Comment General misunderstanding of inflation (Score 1) 475
There seems to be a general misunderstanding by many folks on who inflation hurts the most... I guess because a lot of people want to blame inflation for all their troubles. But inflation is not the cause of your troubles, folks.
Inflation hurts people with more money the most, because inflation only affects people who actually hold money for long periods of time. People with very little money (for example, who live pay-check to pay-check or have only a few thousand or a few tens of thousands of dollars in the bank) simply do not carry the cash long enough for inflation to have any effect.
Even at modest levels of inflation a person working pay-check to pay-check is spending the cash almost immediately after receiving it. Most people... most of the population, spends the cash within a year (or sooner). Losses from inflation are minimal in those situations. But for anyone with real savings inflation is a problem that can only be solved by investing the cash and receiving a better return... outpacing the inflation.
How does inflation transfer more money to the government? People seem confused about this too. The answer is also simple: Through taxes on gains. If I own stock in company X and it is worth $100, and 25 years later through inflation the company is valued at $200 and I cash it out, I owe taxes on the $100 difference even though the intrinsic value of my stock has not changed. This also tends to have a lower effect on the less affluent because the less affluent tend to be in a lower tax bracket. Taxes due to inflation wind up being a huge component for the affluent, and near zero if you are poor.
Inflation is the bane of the rich, not of the poor, and always has been.

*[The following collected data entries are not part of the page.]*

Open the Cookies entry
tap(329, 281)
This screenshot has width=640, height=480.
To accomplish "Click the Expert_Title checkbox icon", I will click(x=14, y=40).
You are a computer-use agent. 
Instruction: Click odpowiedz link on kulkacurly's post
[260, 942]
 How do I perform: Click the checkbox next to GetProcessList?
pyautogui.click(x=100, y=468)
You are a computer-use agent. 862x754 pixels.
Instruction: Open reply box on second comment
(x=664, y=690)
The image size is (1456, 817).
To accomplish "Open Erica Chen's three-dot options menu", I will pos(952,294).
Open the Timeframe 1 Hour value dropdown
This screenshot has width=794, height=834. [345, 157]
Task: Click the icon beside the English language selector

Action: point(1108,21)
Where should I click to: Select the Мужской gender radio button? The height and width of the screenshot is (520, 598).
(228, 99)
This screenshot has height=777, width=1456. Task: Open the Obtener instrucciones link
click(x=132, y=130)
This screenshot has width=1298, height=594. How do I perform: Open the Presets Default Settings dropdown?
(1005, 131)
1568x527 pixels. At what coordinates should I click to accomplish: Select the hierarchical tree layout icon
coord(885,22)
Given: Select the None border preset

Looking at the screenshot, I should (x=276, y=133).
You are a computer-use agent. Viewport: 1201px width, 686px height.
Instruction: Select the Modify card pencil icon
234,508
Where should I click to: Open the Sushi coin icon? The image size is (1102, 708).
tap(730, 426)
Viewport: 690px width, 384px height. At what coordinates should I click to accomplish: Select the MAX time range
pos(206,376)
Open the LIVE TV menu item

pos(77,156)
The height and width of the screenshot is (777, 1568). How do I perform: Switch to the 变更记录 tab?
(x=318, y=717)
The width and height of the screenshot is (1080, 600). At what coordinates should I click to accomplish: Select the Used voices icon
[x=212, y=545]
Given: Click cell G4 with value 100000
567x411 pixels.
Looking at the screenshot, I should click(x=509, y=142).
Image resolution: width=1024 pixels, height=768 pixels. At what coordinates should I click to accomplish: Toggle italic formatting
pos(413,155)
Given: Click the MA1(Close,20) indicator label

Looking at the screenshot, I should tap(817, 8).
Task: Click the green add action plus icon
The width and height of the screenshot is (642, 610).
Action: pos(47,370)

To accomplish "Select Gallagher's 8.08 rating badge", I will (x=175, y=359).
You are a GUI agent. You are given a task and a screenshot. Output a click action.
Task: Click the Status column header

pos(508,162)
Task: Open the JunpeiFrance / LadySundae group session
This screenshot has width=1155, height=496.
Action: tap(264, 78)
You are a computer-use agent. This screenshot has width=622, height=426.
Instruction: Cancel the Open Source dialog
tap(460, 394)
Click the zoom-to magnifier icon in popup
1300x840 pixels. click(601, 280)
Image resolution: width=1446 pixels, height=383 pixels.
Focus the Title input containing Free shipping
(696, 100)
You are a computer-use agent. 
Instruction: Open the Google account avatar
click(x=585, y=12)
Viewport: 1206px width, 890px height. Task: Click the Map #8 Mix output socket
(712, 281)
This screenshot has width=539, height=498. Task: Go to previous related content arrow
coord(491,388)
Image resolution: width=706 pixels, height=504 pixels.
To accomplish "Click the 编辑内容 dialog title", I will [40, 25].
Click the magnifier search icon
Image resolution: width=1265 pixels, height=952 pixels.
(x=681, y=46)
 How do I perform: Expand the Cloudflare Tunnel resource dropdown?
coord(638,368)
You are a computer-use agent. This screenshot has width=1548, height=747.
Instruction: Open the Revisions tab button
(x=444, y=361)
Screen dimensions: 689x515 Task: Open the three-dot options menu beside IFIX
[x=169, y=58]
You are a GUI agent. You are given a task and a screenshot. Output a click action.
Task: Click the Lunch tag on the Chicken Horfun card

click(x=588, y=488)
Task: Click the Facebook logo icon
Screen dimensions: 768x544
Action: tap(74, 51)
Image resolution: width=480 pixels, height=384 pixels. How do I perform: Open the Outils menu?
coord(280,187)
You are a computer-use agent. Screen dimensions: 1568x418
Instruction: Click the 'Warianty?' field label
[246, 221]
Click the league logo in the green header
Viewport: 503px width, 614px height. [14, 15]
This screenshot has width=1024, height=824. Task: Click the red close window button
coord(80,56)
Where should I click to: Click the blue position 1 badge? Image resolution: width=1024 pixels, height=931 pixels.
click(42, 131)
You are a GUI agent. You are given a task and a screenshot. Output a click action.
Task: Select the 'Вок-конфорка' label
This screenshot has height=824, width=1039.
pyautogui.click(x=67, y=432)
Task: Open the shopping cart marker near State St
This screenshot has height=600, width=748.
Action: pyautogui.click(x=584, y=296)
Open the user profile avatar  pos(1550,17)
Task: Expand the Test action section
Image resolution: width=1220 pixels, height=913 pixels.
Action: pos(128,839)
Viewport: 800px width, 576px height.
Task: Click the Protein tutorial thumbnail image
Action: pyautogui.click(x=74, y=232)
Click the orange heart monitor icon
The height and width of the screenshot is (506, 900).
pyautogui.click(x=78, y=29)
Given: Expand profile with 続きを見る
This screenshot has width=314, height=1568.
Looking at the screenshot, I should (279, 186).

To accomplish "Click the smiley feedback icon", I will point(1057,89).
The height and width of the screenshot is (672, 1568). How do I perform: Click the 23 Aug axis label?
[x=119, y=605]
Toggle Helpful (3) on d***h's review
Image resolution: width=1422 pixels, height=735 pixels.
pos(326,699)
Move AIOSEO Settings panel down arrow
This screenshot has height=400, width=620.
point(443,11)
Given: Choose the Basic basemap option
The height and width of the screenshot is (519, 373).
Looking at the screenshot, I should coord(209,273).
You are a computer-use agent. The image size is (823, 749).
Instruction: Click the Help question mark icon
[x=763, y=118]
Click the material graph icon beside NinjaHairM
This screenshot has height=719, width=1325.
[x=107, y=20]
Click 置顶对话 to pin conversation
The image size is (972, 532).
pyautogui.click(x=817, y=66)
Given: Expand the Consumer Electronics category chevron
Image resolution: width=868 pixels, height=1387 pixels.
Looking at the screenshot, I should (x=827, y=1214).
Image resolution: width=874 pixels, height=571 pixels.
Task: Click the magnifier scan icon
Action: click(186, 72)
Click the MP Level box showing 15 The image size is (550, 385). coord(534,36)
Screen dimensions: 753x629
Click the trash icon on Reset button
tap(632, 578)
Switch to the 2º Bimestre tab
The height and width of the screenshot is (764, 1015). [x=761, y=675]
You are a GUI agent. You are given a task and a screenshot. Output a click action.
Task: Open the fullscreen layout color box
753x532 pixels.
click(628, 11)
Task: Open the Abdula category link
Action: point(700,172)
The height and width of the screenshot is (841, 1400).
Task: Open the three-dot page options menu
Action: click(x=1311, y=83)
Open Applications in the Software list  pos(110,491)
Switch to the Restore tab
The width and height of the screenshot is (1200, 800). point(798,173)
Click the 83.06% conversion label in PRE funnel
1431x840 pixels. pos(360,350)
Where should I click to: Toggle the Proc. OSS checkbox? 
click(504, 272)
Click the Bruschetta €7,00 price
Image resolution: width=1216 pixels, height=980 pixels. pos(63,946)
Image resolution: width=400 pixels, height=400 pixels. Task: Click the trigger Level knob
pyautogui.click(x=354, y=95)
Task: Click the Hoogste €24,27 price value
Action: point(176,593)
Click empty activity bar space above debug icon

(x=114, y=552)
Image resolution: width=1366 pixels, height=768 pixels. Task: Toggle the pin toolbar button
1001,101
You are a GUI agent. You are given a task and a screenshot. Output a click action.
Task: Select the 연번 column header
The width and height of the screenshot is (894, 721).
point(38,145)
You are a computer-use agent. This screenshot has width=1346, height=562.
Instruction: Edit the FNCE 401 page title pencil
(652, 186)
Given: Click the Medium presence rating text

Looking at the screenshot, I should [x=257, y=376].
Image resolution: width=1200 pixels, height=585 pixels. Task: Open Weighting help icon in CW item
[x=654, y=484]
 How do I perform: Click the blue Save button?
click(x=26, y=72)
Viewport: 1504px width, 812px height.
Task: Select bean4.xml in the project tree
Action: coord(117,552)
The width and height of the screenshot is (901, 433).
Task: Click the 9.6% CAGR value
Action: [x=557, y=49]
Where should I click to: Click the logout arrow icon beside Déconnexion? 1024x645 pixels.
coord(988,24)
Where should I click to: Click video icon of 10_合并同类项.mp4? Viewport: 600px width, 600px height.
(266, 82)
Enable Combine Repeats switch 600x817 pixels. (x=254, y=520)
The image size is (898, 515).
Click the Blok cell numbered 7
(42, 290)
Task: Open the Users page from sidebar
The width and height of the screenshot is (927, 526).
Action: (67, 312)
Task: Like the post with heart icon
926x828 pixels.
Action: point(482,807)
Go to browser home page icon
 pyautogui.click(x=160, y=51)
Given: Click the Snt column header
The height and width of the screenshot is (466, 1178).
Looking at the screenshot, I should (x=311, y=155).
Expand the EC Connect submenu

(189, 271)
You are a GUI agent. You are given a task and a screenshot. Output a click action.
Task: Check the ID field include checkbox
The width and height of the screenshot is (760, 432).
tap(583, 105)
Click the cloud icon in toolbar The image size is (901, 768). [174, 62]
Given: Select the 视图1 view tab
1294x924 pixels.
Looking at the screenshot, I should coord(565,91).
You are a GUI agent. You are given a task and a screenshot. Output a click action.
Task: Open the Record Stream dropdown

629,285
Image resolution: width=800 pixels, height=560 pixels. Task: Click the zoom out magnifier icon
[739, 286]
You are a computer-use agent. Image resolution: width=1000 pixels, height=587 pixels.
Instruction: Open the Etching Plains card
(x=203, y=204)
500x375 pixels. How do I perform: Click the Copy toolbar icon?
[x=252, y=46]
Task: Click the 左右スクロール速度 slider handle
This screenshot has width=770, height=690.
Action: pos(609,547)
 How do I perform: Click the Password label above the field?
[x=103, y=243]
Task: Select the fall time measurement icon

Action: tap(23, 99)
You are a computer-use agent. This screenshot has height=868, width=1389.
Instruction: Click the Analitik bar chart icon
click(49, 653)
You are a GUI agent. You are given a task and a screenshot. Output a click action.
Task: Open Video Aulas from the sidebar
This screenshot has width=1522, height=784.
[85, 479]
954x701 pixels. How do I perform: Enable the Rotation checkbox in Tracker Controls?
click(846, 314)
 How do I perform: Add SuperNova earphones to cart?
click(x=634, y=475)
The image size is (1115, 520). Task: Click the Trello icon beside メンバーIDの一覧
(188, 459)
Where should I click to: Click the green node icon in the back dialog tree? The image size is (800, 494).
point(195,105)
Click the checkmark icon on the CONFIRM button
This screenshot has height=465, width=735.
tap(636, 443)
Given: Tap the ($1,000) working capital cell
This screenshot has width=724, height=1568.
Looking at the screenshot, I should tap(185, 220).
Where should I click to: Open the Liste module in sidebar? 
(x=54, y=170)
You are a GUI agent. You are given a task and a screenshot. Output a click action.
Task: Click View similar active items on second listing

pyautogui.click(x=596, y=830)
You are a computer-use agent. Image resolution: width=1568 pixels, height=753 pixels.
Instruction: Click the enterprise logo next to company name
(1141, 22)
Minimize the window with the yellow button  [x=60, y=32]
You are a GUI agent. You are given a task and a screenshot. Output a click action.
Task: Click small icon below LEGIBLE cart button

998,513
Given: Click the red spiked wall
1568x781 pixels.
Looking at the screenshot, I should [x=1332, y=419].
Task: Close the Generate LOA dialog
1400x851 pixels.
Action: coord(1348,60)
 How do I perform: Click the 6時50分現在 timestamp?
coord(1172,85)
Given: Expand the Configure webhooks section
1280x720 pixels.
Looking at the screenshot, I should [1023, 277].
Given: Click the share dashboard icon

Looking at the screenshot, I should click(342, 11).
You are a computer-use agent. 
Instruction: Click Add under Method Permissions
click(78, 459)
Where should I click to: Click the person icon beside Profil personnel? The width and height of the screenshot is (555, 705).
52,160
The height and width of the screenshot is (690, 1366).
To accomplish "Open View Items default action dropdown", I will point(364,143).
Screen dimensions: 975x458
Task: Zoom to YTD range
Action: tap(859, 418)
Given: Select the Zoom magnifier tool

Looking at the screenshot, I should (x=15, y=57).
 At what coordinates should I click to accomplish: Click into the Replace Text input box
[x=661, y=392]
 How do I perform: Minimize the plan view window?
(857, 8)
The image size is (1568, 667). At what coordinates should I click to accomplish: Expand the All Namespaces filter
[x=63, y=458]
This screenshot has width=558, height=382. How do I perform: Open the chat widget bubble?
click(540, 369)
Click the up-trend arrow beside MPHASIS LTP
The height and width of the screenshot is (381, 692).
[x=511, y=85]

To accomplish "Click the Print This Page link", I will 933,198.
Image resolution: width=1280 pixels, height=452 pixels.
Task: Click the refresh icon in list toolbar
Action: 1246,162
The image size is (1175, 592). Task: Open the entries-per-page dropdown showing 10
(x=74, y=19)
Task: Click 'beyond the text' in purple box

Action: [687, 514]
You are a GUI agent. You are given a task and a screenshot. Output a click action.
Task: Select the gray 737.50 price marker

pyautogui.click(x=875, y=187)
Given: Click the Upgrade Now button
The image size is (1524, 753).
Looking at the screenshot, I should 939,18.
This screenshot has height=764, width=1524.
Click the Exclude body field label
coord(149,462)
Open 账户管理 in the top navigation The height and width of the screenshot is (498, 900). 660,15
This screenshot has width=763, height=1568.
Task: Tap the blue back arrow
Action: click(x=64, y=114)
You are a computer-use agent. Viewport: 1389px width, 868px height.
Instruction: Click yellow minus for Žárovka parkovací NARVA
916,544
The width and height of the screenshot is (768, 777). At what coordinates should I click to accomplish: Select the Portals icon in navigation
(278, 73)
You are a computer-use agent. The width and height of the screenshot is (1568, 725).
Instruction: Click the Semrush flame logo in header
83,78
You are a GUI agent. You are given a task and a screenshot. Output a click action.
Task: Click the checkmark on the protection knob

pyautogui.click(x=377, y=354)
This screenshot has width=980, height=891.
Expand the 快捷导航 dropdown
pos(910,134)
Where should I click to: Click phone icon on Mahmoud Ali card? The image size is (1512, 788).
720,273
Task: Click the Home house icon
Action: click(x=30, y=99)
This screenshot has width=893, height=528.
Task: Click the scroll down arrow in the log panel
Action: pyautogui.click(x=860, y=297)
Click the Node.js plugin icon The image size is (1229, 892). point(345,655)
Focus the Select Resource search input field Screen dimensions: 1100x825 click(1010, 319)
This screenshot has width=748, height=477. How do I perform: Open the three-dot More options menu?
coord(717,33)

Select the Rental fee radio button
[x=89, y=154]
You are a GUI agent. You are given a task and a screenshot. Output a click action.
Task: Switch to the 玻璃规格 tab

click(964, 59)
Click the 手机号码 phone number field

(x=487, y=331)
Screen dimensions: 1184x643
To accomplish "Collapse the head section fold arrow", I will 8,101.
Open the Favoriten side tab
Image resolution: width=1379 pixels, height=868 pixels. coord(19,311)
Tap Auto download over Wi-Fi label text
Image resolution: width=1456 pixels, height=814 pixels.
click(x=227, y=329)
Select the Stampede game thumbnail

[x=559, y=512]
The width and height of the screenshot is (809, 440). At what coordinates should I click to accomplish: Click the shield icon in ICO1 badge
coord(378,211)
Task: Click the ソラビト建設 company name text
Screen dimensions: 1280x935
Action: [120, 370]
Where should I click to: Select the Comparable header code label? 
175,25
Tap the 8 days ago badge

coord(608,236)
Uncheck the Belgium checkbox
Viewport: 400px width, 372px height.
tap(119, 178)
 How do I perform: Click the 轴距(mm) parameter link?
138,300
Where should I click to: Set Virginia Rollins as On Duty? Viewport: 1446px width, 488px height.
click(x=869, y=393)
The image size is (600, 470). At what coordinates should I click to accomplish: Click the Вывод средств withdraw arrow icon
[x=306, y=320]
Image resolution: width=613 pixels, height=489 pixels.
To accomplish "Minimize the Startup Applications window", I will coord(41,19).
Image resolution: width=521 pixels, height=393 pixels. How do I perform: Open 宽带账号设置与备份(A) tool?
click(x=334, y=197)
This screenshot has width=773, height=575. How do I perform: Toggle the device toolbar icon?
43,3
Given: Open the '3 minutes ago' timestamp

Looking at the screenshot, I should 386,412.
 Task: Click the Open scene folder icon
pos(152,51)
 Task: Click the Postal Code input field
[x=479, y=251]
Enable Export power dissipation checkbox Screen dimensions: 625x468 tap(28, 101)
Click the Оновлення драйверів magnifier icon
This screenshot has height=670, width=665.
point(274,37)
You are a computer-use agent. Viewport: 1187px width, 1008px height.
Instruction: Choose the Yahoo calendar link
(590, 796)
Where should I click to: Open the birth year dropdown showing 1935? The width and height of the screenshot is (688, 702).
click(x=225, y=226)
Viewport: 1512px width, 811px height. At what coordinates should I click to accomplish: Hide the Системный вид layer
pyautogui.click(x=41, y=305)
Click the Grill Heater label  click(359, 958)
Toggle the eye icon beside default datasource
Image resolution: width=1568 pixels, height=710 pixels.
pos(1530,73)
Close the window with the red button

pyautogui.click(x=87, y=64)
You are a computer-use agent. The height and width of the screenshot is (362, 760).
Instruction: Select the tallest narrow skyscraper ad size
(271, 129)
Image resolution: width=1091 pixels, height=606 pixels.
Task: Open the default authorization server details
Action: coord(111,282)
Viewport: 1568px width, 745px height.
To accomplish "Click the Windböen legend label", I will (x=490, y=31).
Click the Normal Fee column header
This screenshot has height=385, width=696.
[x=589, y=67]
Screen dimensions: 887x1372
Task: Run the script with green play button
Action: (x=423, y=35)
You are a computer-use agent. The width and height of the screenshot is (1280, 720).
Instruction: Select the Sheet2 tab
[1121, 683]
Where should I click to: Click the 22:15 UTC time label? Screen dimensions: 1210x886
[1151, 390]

What people misunderstand the most is the relationship between wages and inflation, particularly when the average worker is losing ground due to wages not keeping up. Wages not keeping up is not really a function of inflation, but more a function of supply and demand. The supply of jobs and the number of people looking for jobs, in various categories. As inflation occurs and wages become insufficient, workers demand raises. This is why we see strikes here and there in different industries all the time.
It is true that inflation makes it easier for employers to allow worker wages to stagnate. It would be hard to argue against that, but employers can only stretch the mechanic so far. The bigger problem for the average worker is that the skill requirements for jobs change and older workers tend to not keep up with the changing environment, becoming marginalized. For example, working a metal cutting tool in the old days required significant labor but little education. In modern times it requires having factory programming skills and enough knowledge to ensure that you do not accidentally destroy a $50,000 piece of machinery or kill yourself.
All this talk about bitcoin somehow magically being a way to work around inflation is just hogwash. There are many things which work around inflation with FAR less volatility and risk than bitcoin... bonds, stocks, and so forth. None of these things are riskless, and many work on the similar principle of having a fairly limited supply (a blue-chip stock, for example), and thus for a stable business tends to be immune from inflation in the long-run (except for taxes later on when you sell, but bitcoin won't save you from taxes either).
The idea that one can simply conjure money out of thin air with no risk and no investment has NEVER worked in the past and won't work for bitcoin either, but I guess there's a siren's song involved here similar to the siren's song that attracts so many people to casino gambling (despite 'gambling' in the stock market being more lucrative than 'gambling' in a casino).
The lack of education prevalent in this age of boundless information just astounds me. People are literally blind to proven facts that they don't happen to agree with.